Los éxitos mundiales que cosechó a partir de entonces no la apartaron de sus raíces, ni de la misión que estaba destinada a cumplir: sembrar para siempre en su patria la semilla de un arte grandioso. Por ello fue la más decidida colaboradora en la tarea de desarrollar una coreografía cubana durante toda la década del 40 del siglo XX y la protagonista de Dioné (1940), con coreografía del búlgaro George Milenoff  y música de Eduardo Sánchez de Fuentes, primer ballet clásico con apoyo sonoro de un compositor cubano; y de Antes del alba (1940), que con coreografía de Alberto Alonso, música de Hilario González y diseños de Carlos Enríquez, mostró por vez primera en la escena de nuestro ballet las problemáticas sociales de la Cuba de entonces. En un paso aún más audaz fue la figura decisiva en la fundación del hoy Ballet Nacional de Cuba, el 28 de octubre de 1948, primera compañía profesional de ese género artístico en nuestro país.
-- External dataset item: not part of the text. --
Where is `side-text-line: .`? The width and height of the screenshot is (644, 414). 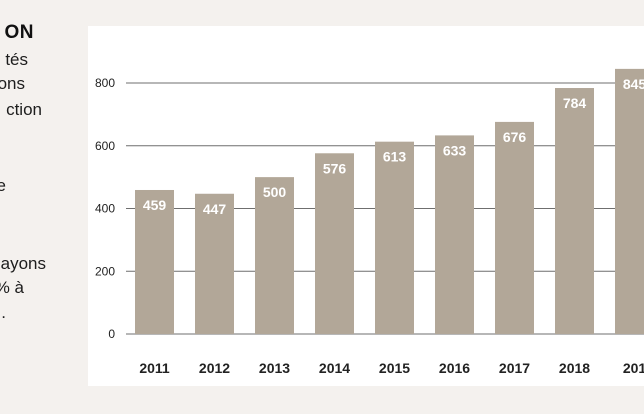 side-text-line: . is located at coordinates (4, 312).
De entonces a acá, la historia de Alicia Alonso es sumamente conocida. Ella ha sido y es una realidad y un mito que nos pertenece a todos los cubanos, no solamente por su desempeño como bailarina, coreógrafa, maestra y directora durante más de ocho décadas, sino por ser símbolo de lo más alto de nuestra cultura y embajadora de ella en 65 países de los cinco continentes. Una cubana universal que no ha cambiado la flor de la mariposa por exóticos tulipanes ni la de su malecón habanero por nieves foráneas.

“Los éxitos mundiales que cosechó a partir de entonces no la apartaron de sus raíces, ni de la misión que estaba destinada a cumplir: sembrar para siempre en su patria la semilla de un arte grandioso”.

A esta altura de su vida, desafiando los rasguños del paso del tiempo, su mente no claudica en los principios éticos que han guiado su vida profesional y ciudadana. Cuando se les recuerdan los 134 títulos de los ballets que interpretó como bailarina, sus 64 años de permanencia sobre los escenarios, los 222 galardones nacionales y las 264 distinciones de carácter artístico, social y político con que la han distinguido en las cuatro esquinas del mundo, acostumbra bajar la cabeza con humildad y esbozarnos una sonrisa…

En esta hora de especiales homenaje por su cumpleaños 98, puedo verla aparecer sobre el escenario escoltada por la extraordinaria galería de personajes que creó durante su larga y exitosa trayectoria. El 28 de noviembre de 1995, en el Teatro Masini, de Faenza, Italia, abandonó silenciosamente los escenarios como intérprete, pero, de entonces a acá, nos ha hecho saber a todos que su ímpetu tenaz jamás conocerá la pausa.